*INSTRUÇÕES E REQUISITOS*:
Retome o texto sobre o filme O Predador: A Caçada logo após a última frase apresentada, dando continuidade à análise.
====== TRECHO DO DOCUMENTO ======
Poucos ícones da cultura pop foram tão desperdiçados nos últimos anos como o Predador. Após o seminal filme de John McTiernan em 1987, que ajudou a revolucionar o cinema de brucutu de ação ao acrescentar uma deliciosa pitada de slasher e sci-fi, Hollywood nunca conseguiu replicar o resultado. Predador 2: A Caçada Continua é uma sequência divertida, mas longe do mesmo impacto. 

O mesmo pode ser dito de Predadores, que trazia um belo conceito, mas também distante de realizar todo o seu potencial. Os dois filmes de Alien vs Predador foram duas bobagens com seu fator de diversão relativo, enquanto Shane Black deu a maior cuspida na cara do alienígena caçador com seu péssimo reboot de 2018, batizado simplesmente de O Predador.

Agora, tanto tempo depois, a 20th Century aposta novamente na franquia, reduzindo a escala na história e no lançamento, com O Predador: A Caçada (ou Prey, no original) servindo como um prelúdio diretamente para a Hulu – e Star+ no Brasil. O resultado, alegra-me dizer, é que finalmente temos um grande filme do Predador novamente.

A trama é ambientada na Nação Comanche em 1717, centrando-se na jovem Naru (Amber Midthunder). Por mais que todos insistam que ela se torne uma curandeira, sua grande ambição está nas caçadas pelo território, especialmente com seu irmão mais velho. Tentando provar seu valor, Naru sai em busca de um urso que aterroriza a região, mas logo descobre algo bem pior ao se deparar com um Predador alienígena, marcando a primeira visita da espécie na Terra.

O Predador: A Caçada: De volta para o passado

Um conceito simples, mas absolutamente sensacional. Partindo da imaginação do diretor Dan Trachtenberg e do roteirista Patrick Aison, ambientar o Predador nesse período histórico é genial por dois motivos: primeiro, consegue aproximar o longa ainda mais do fator instintivo e brutal do longa original de 1987, especialmente pela ambientação na selva. E segundo, a evidente limitação tecnológica dos personagens humanos (armados com machadinhas, arco-e-flecha e lanças) que precisam enfrentar uma criatura altamente armada com apetrechos extraterrestres – mas não totalmente, já que esta versão do Predador é apropriadamente mais rudimentar do que nos filmes anteriores. Tal decisão, naturalmente, acrescenta uma camada de suspense e tensão muito maior, já que os protagonistas estão severamente desfalcados.
====== DADOS ARMAZENADOS ======
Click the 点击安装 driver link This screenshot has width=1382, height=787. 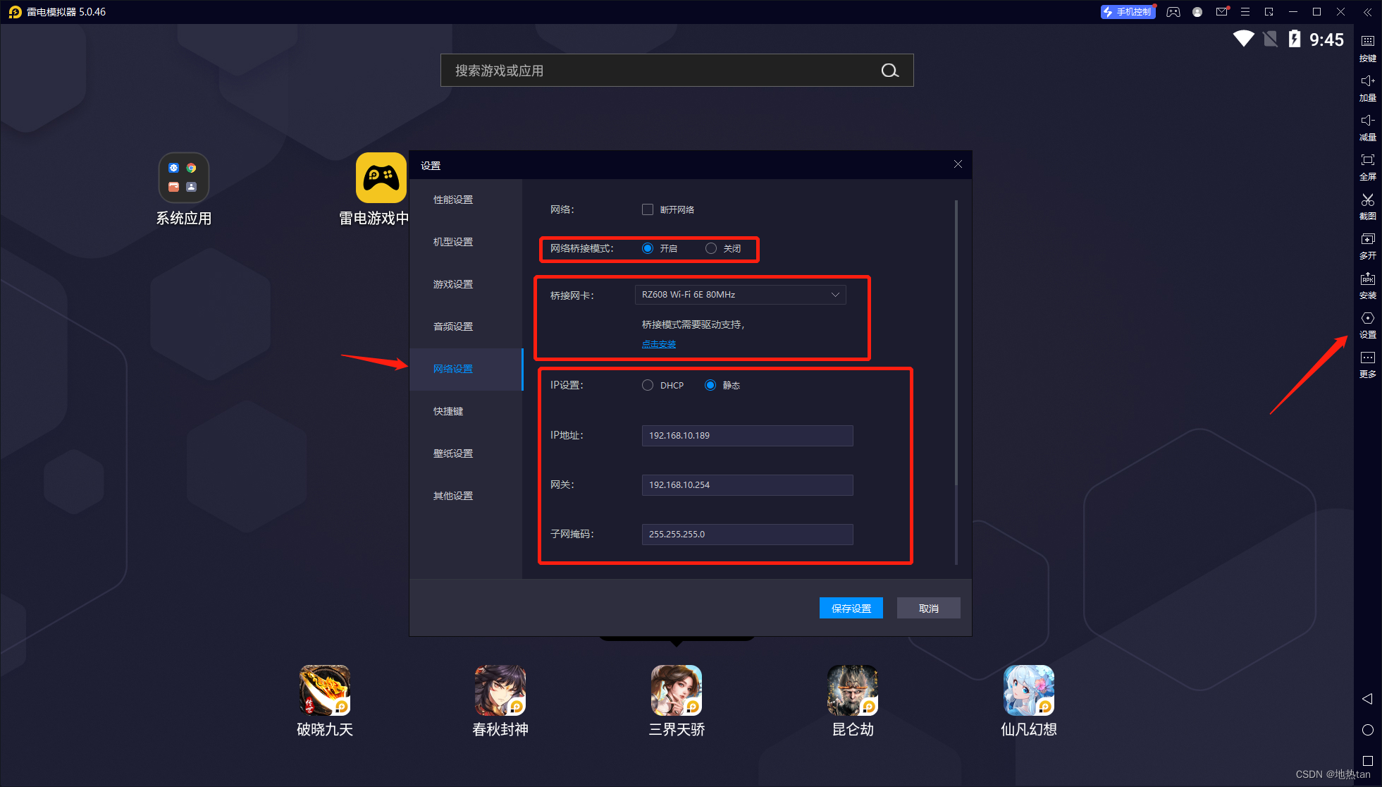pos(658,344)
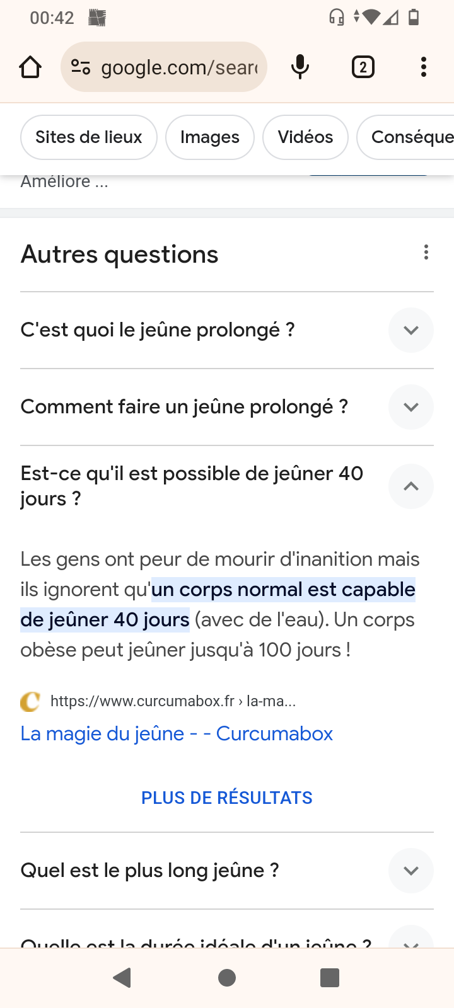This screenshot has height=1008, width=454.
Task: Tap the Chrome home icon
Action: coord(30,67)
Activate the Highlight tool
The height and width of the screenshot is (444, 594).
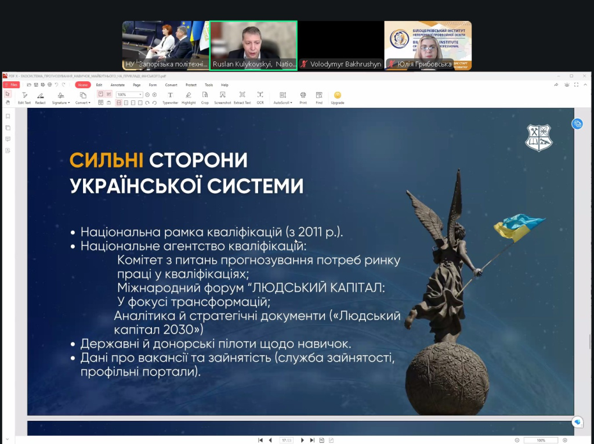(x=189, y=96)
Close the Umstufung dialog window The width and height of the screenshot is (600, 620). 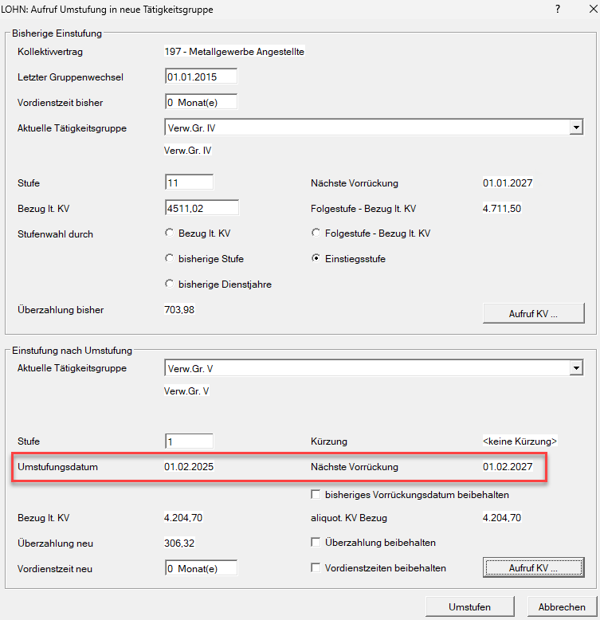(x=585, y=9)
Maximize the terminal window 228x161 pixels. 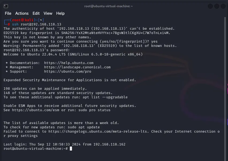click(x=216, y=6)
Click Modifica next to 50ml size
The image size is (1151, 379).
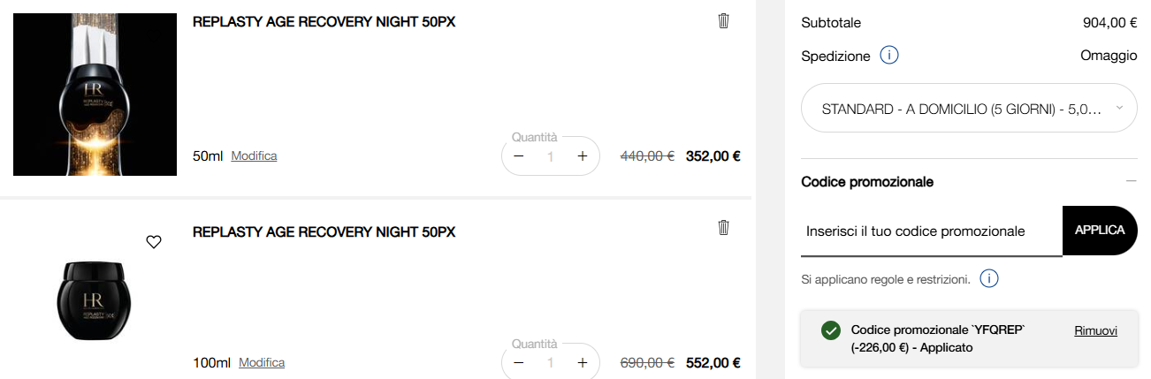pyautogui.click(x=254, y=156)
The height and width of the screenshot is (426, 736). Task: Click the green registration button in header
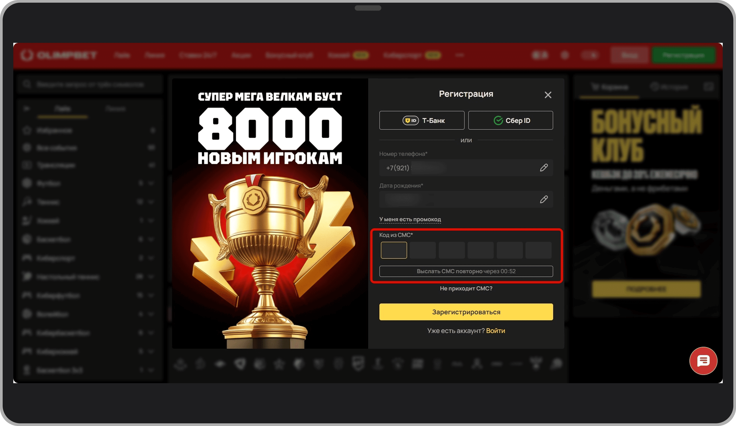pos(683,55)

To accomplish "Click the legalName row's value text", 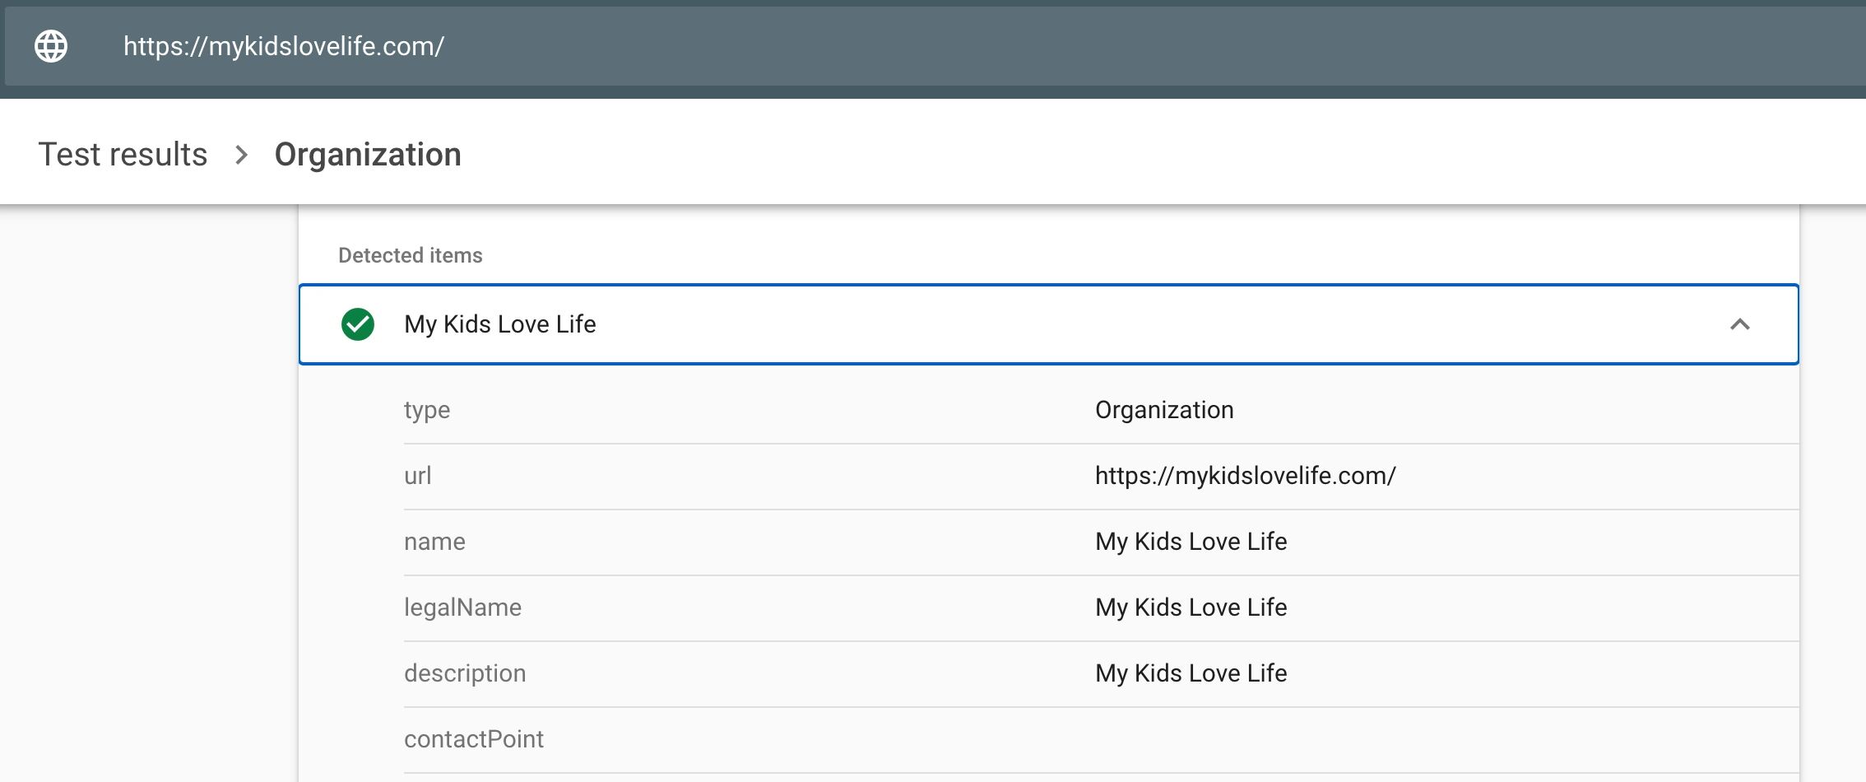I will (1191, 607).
======
*RESPOSTA ESCRITA*:
Em essência, o texto de Aison é extremamente simples. Não é nada revolucionário e inovador, chegando até mesmo a ser formulaico, o que não é exatamente um problema. O filme gasta um bom tempo – quase 30 minutos – ambientando a história, os dilemas de Naru e a relação da protagonista com seus familiares, garantindo uma base sólida para o filme que vai se desenrolar. Temos mais um exemplar de uma narrativa com viés feminista, com Naru precisando mostrar seu valor em um ambiente dominado por homens, algo que Aison faz com certa eficiência; todos os coadjuvantes são bem cartunescos, encarnando a figura do “bully” em torno de Naru, mas é algo que ao menos ajuda a tornar a protagonista mais interessante.

Felizmente, O Predador: A Caçada tem a melhor protagonista que a franquia já teve na forma de Naru. Vivida pela excelente Amber Midthunder, a personagem domina a tela em uma performance bem silenciosa, mas cheia de nuances. Midthunder está em praticamente todas as cenas do filme – e na maioria delas, sozinha – e é ótimo observar como o longa consegue aproveitar seu talento de formas diferentes. Seu raciocínio, inteligência e capacidade de montar estratégias são muito bem traduzidos para a tela, muitas vezes sem diálogo algum. Nunca antes eu torci tanto para uma personagem humana na franquia Predador como quando Naru e seu fiel cachorro de caça estavam em cena.

O jogo mais perigoso

E por mais que eu diga que este novo filme é simples, isso absolutamente não é um problema. Afinal, a base direta e sem firulas garante que o diretor Dan Trachtenberg (do ótimo Rua Cloverfield, 10) realmente consiga se sobressair aqui, em uma direção que valoriza a imensidão das paisagens rurais, detalhes da natureza e um olhar quase “Terrence Malick” para alguns dos elementos cenográficos. É um filme que merecia ser visto no cinema, justamente por essa escala bem aproveitada, e que só fica melhor quando os embates com o Predador começam. 

Apresentado quase como um co-protagonista, o Predador da vez se destaca por sua máscara ossuda e um método de luta ainda imperfeito. De certa forma, Trachtenberg nos faz criar um tipo de afeição pela criatura alienígena, já que gasta um tempo considerável acompanhando suas primeiras caçadas na Terra, sua procura por animais e o eventual momento em que sua linha se cruza com a de Naru. Isso torna cada confronto ainda mais interessante e intenso, já que Trachtenberg é inteligente na forma como mistura a ação (onde planos abertos e longos aproveitam a impressionante coreografia de luta) e o suspense, com destaque para a forma icônica como o sangue de oponentes vai marcando a camuflagem da armadura do Predador. 

O embate final entre a criatura titular e Naru é desde já um dos pontos altos de toda a franquia, já que oferece uma sequência muito mais pautada na inteligência dos oponentes, e não necessariamente em suas capacidades físicas.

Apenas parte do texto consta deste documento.